The CTC Technological Centre has presented a short-term predictive model for photovoltaic solar energy production. By incorporating advanced artificial intelligence techniques, the system makes it possible to forecast this energy generation with 92% accuracy and turn an uncertain resource into a schedulable supply. In addition to adapting companies’ consumption to the generation predicted by the model, this advance improves efficiency and reduces operating costs in industrial facilities by between 15% and 25%. It would also reduce renewable energy waste and encourage self-consumption within companies.
Marco Antonio Melgarejo, data scientist at CTC, presented this work during the 26th International Conference on Computational Science and Its Applications (ICCSA 2026), held at the University of Minho in Portugal. It is a leading global event where disruptive solutions are explored to help set new trends in the field of computational science.

The research presented is titled AI Development for Photovoltaic Installation Forecasting and corresponds to a use case within the FUTCAN project, which is co-financed by the European Regional Development Fund through Cantabria’s ERDF 2021–2027 Operational Programme, under the grant line “Aid for research projects with high industrial potential from excellent technology agents for industrial competitiveness TCNIC”. Specifically, this action falls within the work stream “Generation of methodology for the accelerated development of industrial and sustainable components”.

The model aims to introduce a predictive management approach to the generation of this type of renewable energy. This premise makes it possible to address both the uncertainty associated with weather changes and the high cost linked to the “zero-injection” restriction for facilities with capacities above 100 kW.

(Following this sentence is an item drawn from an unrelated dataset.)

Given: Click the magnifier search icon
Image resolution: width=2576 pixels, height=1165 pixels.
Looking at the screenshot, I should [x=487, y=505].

This regulation requires significant investment in equipment in order to inject surplus energy generated by panels directly into the distribution grid. It is a technical and legal requirement designed to protect grid stability and safety, which would be mitigated by the model proposed by CTC.
The system presented delivers highly accurate predictions, ensuring reliable decision-making. To achieve this, production data were collected from a small pilot installation located on the roof of the Cantabrian technology centre’s building. This location poses a challenge in itself due to the region’s high meteorological variability.
In addition to the small solar array, there is a meteorological station that provides data on irradiance, temperature, humidity, wind and precipitation. This makes it possible to capture production variability in relation to, and as a function of, environmental conditions and timing.

The measurement equipment is complemented by a dust sensor, which makes it possible to study and measure the direct physical impact of ambient dust on the panels. This is particularly relevant in saline environments such as the one found in Cantabria.
Beyond sharing the results with the international scientific community, comparing the proposed approach with researchers and professionals in computational science and identifying possible improvements for its application in predictive models, participating as a speaker at this event also comes with the reward of having the paper published in Lecture Notes in Computer Science (LNCS) by Springer.
This is one of the world’s most prestigious scientific book series in the field of computer science and information technologies. It is indexed by leading databases worldwide, including Scopus, EI Engineering Index and the Thomson Reuters Conference Proceedings Citation Index (included in ISI Web of Science).